(Data extracts begins)

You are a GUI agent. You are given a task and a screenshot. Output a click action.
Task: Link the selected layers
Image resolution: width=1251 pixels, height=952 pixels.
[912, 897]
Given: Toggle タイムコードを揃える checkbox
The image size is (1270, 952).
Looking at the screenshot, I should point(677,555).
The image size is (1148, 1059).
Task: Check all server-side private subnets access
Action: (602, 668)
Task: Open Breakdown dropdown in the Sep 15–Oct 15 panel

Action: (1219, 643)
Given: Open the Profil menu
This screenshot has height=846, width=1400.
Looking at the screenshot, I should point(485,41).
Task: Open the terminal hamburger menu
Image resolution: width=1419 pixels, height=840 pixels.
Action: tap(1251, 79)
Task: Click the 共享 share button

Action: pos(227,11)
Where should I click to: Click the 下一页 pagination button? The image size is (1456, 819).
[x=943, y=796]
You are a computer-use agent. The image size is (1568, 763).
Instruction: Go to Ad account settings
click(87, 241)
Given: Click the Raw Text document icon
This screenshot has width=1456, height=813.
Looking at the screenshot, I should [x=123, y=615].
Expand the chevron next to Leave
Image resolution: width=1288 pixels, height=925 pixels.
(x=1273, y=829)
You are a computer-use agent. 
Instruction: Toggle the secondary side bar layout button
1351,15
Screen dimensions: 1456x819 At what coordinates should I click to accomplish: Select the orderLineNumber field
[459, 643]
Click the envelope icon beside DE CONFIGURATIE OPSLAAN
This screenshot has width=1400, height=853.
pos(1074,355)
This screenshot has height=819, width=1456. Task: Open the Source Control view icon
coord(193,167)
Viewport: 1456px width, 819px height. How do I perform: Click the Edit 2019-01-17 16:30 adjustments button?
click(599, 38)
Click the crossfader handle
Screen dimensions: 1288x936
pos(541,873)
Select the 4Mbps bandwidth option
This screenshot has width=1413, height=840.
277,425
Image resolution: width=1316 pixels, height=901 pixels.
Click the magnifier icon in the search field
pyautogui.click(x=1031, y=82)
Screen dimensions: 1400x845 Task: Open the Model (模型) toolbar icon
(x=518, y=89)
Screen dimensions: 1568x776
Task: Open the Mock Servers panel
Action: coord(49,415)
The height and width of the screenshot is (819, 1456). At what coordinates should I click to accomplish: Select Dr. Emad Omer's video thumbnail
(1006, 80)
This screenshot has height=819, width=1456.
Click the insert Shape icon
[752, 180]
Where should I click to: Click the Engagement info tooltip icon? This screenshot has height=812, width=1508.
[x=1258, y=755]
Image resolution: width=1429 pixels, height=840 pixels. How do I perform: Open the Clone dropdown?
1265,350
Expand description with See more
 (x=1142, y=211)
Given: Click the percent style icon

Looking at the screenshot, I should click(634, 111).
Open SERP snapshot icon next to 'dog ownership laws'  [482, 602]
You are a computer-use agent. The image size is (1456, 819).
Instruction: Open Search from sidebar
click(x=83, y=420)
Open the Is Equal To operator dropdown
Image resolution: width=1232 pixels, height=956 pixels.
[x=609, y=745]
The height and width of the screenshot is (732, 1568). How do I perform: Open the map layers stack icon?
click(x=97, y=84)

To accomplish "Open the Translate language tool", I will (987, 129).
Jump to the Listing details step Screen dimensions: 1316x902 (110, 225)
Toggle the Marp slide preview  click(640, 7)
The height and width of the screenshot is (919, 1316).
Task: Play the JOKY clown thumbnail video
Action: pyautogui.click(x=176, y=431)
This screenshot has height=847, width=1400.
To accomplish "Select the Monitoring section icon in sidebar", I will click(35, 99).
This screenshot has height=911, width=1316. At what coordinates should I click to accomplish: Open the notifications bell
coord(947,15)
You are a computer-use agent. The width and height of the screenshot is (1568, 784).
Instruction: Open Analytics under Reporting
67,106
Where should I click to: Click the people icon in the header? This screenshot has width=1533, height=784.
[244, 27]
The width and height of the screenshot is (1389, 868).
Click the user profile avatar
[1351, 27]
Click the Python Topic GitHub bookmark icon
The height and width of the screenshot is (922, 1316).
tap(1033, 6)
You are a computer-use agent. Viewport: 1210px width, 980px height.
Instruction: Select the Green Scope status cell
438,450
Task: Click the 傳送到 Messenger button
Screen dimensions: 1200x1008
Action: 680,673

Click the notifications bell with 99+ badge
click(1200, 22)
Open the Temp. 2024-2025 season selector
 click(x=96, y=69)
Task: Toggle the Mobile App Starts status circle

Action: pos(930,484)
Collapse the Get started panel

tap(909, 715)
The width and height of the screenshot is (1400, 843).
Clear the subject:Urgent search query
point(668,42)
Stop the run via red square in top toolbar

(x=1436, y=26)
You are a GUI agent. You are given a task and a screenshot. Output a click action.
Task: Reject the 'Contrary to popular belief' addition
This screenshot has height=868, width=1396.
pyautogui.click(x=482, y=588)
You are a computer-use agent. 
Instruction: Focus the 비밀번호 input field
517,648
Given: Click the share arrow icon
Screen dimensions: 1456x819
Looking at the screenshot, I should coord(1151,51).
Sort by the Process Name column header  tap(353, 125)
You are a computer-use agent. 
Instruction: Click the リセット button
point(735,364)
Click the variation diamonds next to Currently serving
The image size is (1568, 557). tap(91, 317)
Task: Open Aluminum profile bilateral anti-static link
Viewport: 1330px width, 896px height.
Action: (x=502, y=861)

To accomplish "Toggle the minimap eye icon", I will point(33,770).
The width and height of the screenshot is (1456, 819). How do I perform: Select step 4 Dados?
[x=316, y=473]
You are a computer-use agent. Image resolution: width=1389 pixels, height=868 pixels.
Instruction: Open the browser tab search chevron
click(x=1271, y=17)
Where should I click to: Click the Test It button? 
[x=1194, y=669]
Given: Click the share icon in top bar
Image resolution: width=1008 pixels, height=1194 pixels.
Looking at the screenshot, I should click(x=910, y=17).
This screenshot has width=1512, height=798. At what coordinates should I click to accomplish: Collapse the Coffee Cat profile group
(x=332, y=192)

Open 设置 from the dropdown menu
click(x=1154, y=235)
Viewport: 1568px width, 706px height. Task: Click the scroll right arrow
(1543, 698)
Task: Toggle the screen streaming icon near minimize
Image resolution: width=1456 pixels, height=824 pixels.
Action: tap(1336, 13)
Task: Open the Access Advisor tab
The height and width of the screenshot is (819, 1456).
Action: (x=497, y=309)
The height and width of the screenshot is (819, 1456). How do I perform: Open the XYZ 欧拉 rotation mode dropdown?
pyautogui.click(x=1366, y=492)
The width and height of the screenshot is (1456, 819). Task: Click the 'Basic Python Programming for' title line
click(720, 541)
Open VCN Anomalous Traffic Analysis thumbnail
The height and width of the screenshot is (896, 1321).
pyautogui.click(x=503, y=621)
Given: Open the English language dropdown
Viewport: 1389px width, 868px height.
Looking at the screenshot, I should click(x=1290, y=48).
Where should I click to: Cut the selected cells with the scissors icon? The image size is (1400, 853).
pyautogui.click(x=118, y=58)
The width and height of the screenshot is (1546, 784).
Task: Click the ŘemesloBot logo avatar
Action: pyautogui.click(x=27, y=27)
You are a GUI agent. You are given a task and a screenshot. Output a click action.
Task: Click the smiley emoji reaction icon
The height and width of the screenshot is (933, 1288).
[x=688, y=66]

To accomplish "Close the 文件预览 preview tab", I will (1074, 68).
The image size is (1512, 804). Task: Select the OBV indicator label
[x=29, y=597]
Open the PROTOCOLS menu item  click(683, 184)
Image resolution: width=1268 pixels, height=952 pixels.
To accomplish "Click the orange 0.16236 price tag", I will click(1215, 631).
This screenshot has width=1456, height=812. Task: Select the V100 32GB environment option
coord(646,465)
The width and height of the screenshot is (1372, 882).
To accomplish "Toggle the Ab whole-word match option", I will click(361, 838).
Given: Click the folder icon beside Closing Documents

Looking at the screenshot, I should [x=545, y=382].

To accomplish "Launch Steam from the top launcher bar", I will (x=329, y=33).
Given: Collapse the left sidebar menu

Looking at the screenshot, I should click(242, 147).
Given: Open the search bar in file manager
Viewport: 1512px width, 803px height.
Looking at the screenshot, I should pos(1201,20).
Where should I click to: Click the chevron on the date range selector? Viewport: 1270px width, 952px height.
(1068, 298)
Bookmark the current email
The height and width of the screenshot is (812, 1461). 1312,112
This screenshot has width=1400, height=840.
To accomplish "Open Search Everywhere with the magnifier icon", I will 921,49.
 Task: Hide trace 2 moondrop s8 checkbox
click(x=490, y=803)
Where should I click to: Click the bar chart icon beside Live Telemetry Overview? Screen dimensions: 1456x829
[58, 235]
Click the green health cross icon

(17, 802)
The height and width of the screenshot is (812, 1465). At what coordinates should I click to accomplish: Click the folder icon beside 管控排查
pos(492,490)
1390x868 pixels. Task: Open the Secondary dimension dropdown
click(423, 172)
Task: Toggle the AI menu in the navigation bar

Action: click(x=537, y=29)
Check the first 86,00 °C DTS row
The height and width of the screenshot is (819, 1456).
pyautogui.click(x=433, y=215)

(Data extracts ends)

▶ [Task item]:
For this exercise, repeat exactly the lines of the data above from the one with "Viewport: 1330px width, 896px height." down to the one with "Task: Toggle the screen", both end lines included.

▶ [Task solution]:
Viewport: 1330px width, 896px height.
Action: (x=502, y=861)

To accomplish "Toggle the minimap eye icon", I will point(33,770).
The width and height of the screenshot is (1456, 819). How do I perform: Select step 4 Dados?
[x=316, y=473]
You are a computer-use agent. Image resolution: width=1389 pixels, height=868 pixels.
Instruction: Open the browser tab search chevron
click(x=1271, y=17)
Where should I click to: Click the Test It button? 
[x=1194, y=669]
Given: Click the share icon in top bar
Image resolution: width=1008 pixels, height=1194 pixels.
Looking at the screenshot, I should click(x=910, y=17).
This screenshot has width=1512, height=798. At what coordinates should I click to accomplish: Collapse the Coffee Cat profile group
(x=332, y=192)

Open 设置 from the dropdown menu
click(x=1154, y=235)
Viewport: 1568px width, 706px height. Task: Click the scroll right arrow
(1543, 698)
Task: Toggle the screen streaming icon near minimize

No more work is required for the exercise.